Consistent collection of waste-management fees has become a “hen and egg” for Cambodia, said Stäudel.
“We sometimes have the problem that citizens complain about the service, and then they don’t pay,” he noted. The result is that waste-management companies in Cambodia are often left without capital to improve their services, and thus are forced to operate using machinery that could at best be described as vintage.
Cambodia also currently lacks a mandatory extended producer responsibility (EPR) scheme, which would require companies manufacturing waste-generating products to pay for some of the disposal cost for that waste. While pilot projects in this area have been launched by organisations such as GIZ and UNDP, the system is still in its early stages and remains voluntary in character. Along with improvements in household waste fee collection, widespread EPR adoption will be necessary to make Cambodia’s waste-management industry sustainable and financially self-sufficient, noted Janensch.
“Without such a system, there is simply no viable business case for waste management,” he said. “If you are a company that actually manages waste, that actually collects it and has to dispose of it, you will eventually require both, a properly set up fee-based system for the households and extended producer responsibility for the corporate waste generators.”
These struggles in financing are reflected in Cambodia’s infrastructure deficits, especially when it comes to recycling. According to GIZ’s report, only 6.4 percent of the recyclable waste generated in 2022 was recycled within the country, with most of the rest exported to neighbouring Vietnam and Thailand. Cambodia will not be able to rely on its neighbours to manage its recycling needs for much longer, however.
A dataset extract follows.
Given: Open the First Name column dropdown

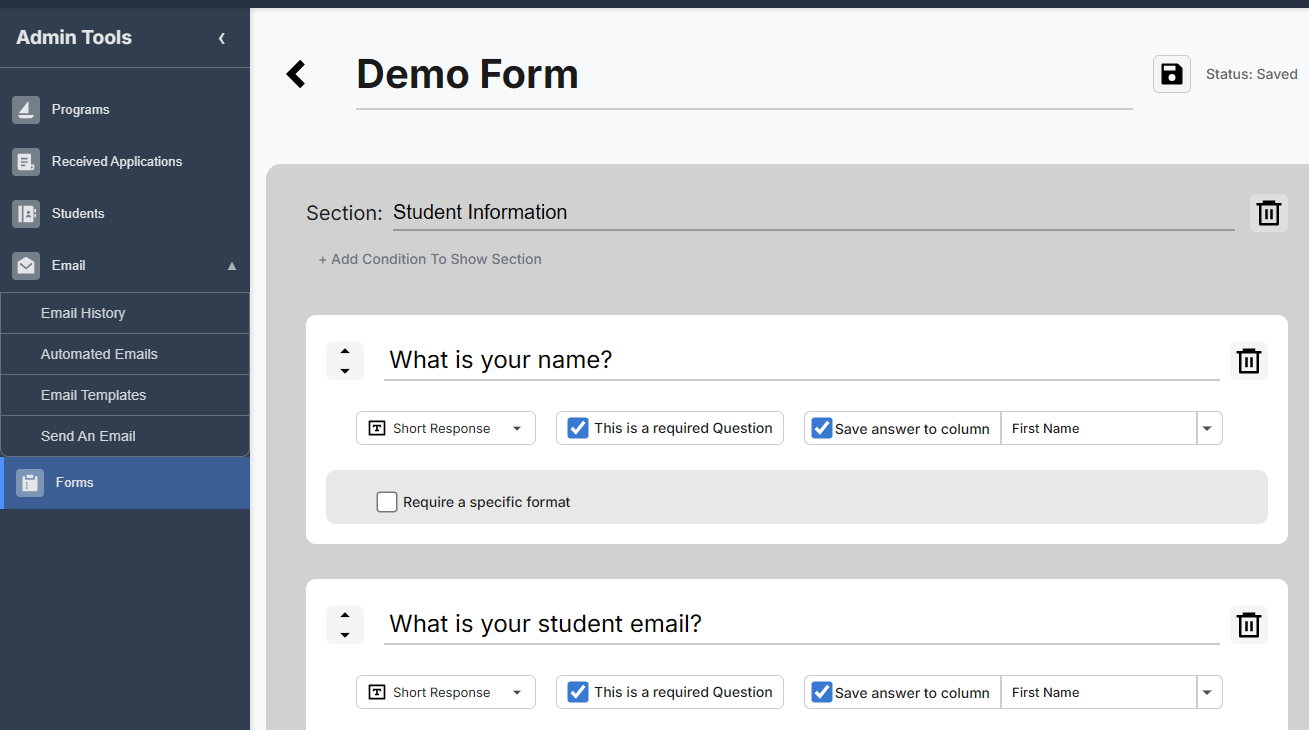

“With Thailand and Vietnam closing their borders for recyclable plastic waste [in 2025], Cambodia will either have to find new export markets or set up a plastic recycling system, which includes e.g. bottle-to-bottle recycling plants for PET bottles,” said Stefan Bonin, managing director at Rieckermann Machinery and Industrial Tools.
Some small-scale operations to address this challenge have been set up already, doing very basic processing necessary to turn recyclable plastics into plastic granules, soft polyethylene staple fibre or other exportable raw materials, noted Janensch. Large-scale solutions would still require concerted effort and investment – in order to transform Cambodia’s recycling sector from a series of individual companies and initiatives into something more systematic. If Cambodia fails to do so, its recyclables will end up as trash, languishing in landfills rather than an exploitable resource.
German companies have both the expertise and the technology to make substantial improvements in Cambodian waste management. From recycling machinery to proper insulation of landfills to prevent groundwater pollution, German companies offer high-quality solutions. Where cost is prohibitive, well-maintained secondhand equipment is available. Indeed, Germany is a world leader when it comes to recycling and waste management.
But all these solutions will ultimately require funding from development banks, such as the World Bank or Asian Development Bank, to make them viable. Until the issues of self-sufficient financing and waste separation have been addressed, a long-term solution to Cambodia’s waste-management issues will remain out of reach.